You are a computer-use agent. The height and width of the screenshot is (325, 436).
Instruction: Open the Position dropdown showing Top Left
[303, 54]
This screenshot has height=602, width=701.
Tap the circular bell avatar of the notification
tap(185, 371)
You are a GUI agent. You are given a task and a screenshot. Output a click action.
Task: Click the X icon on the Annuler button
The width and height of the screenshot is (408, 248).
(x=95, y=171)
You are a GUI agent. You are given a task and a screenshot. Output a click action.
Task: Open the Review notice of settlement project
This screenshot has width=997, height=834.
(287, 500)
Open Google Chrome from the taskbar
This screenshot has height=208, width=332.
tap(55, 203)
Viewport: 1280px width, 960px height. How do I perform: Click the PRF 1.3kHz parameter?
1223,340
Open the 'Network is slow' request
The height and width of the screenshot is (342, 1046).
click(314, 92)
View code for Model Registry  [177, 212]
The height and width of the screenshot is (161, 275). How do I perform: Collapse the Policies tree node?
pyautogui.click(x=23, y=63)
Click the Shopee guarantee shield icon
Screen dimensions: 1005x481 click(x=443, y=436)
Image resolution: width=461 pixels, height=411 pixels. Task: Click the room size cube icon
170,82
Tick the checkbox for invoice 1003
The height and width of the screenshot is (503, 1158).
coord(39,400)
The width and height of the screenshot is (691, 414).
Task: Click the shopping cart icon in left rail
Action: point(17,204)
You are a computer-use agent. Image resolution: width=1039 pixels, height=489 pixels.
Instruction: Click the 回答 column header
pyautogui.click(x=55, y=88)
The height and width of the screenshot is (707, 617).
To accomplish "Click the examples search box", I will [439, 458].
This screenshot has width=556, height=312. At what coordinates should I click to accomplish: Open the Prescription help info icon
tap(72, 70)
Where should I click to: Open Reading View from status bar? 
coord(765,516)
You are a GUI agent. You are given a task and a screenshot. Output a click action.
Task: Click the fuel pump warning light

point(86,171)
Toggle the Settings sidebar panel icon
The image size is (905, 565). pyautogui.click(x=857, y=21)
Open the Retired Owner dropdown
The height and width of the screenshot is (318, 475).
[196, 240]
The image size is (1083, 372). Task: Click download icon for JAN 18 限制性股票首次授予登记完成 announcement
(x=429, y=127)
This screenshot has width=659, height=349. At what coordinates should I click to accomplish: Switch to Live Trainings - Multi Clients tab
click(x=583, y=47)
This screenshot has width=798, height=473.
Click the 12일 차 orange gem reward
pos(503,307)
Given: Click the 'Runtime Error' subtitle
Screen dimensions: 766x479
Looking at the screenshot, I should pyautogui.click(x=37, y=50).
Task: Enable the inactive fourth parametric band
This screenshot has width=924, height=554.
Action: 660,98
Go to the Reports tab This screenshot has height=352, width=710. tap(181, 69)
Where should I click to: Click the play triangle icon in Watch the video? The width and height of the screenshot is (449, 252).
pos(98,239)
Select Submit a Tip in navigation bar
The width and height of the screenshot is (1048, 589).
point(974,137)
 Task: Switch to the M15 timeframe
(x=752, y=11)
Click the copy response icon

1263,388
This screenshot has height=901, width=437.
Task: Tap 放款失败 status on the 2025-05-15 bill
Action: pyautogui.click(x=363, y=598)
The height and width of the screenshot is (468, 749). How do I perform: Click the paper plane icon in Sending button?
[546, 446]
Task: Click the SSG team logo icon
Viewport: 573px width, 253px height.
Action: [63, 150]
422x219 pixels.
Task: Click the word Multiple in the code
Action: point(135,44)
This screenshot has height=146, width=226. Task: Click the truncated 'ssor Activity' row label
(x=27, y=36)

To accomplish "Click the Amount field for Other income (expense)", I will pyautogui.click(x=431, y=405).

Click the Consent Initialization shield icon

★ ★ ★

* _Requirement_
Return the data above in full. Keep every line exactly as it is.

* _Answer space_
You are a computer-use agent. The height and width of the screenshot is (325, 436).
Instruction: Open the Position dropdown showing Top Left
[303, 54]
This screenshot has height=602, width=701.
Tap the circular bell avatar of the notification
tap(185, 371)
You are a GUI agent. You are given a task and a screenshot. Output a click action.
Task: Click the X icon on the Annuler button
The width and height of the screenshot is (408, 248).
(x=95, y=171)
You are a GUI agent. You are given a task and a screenshot. Output a click action.
Task: Open the Review notice of settlement project
This screenshot has width=997, height=834.
(287, 500)
Open Google Chrome from the taskbar
This screenshot has height=208, width=332.
tap(55, 203)
Viewport: 1280px width, 960px height. How do I perform: Click the PRF 1.3kHz parameter?
1223,340
Open the 'Network is slow' request
The height and width of the screenshot is (342, 1046).
click(314, 92)
View code for Model Registry  [177, 212]
The height and width of the screenshot is (161, 275). How do I perform: Collapse the Policies tree node?
pyautogui.click(x=23, y=63)
Click the Shopee guarantee shield icon
Screen dimensions: 1005x481 click(x=443, y=436)
Image resolution: width=461 pixels, height=411 pixels. Task: Click the room size cube icon
170,82
Tick the checkbox for invoice 1003
The height and width of the screenshot is (503, 1158).
coord(39,400)
The width and height of the screenshot is (691, 414).
Task: Click the shopping cart icon in left rail
Action: point(17,204)
You are a computer-use agent. Image resolution: width=1039 pixels, height=489 pixels.
Instruction: Click the 回答 column header
pyautogui.click(x=55, y=88)
The height and width of the screenshot is (707, 617).
To accomplish "Click the examples search box", I will [439, 458].
This screenshot has width=556, height=312. At what coordinates should I click to accomplish: Open the Prescription help info icon
tap(72, 70)
Where should I click to: Open Reading View from status bar? 
coord(765,516)
You are a GUI agent. You are given a task and a screenshot. Output a click action.
Task: Click the fuel pump warning light

point(86,171)
Toggle the Settings sidebar panel icon
The image size is (905, 565). pyautogui.click(x=857, y=21)
Open the Retired Owner dropdown
The height and width of the screenshot is (318, 475).
[196, 240]
The image size is (1083, 372). Task: Click download icon for JAN 18 限制性股票首次授予登记完成 announcement
(x=429, y=127)
This screenshot has width=659, height=349. At what coordinates should I click to accomplish: Switch to Live Trainings - Multi Clients tab
click(x=583, y=47)
This screenshot has width=798, height=473.
Click the 12일 차 orange gem reward
pos(503,307)
Given: Click the 'Runtime Error' subtitle
Screen dimensions: 766x479
Looking at the screenshot, I should pyautogui.click(x=37, y=50).
Task: Enable the inactive fourth parametric band
This screenshot has width=924, height=554.
Action: 660,98
Go to the Reports tab This screenshot has height=352, width=710. tap(181, 69)
Where should I click to: Click the play triangle icon in Watch the video? The width and height of the screenshot is (449, 252).
pos(98,239)
Select Submit a Tip in navigation bar
The width and height of the screenshot is (1048, 589).
point(974,137)
 Task: Switch to the M15 timeframe
(x=752, y=11)
Click the copy response icon

1263,388
This screenshot has height=901, width=437.
Task: Tap 放款失败 status on the 2025-05-15 bill
Action: pyautogui.click(x=363, y=598)
The height and width of the screenshot is (468, 749). How do I perform: Click the paper plane icon in Sending button?
[546, 446]
Task: Click the SSG team logo icon
Viewport: 573px width, 253px height.
Action: [63, 150]
422x219 pixels.
Task: Click the word Multiple in the code
Action: point(135,44)
This screenshot has height=146, width=226. Task: Click the truncated 'ssor Activity' row label
(x=27, y=36)

To accomplish "Click the Amount field for Other income (expense)", I will pyautogui.click(x=431, y=405).

Click the Consent Initialization shield icon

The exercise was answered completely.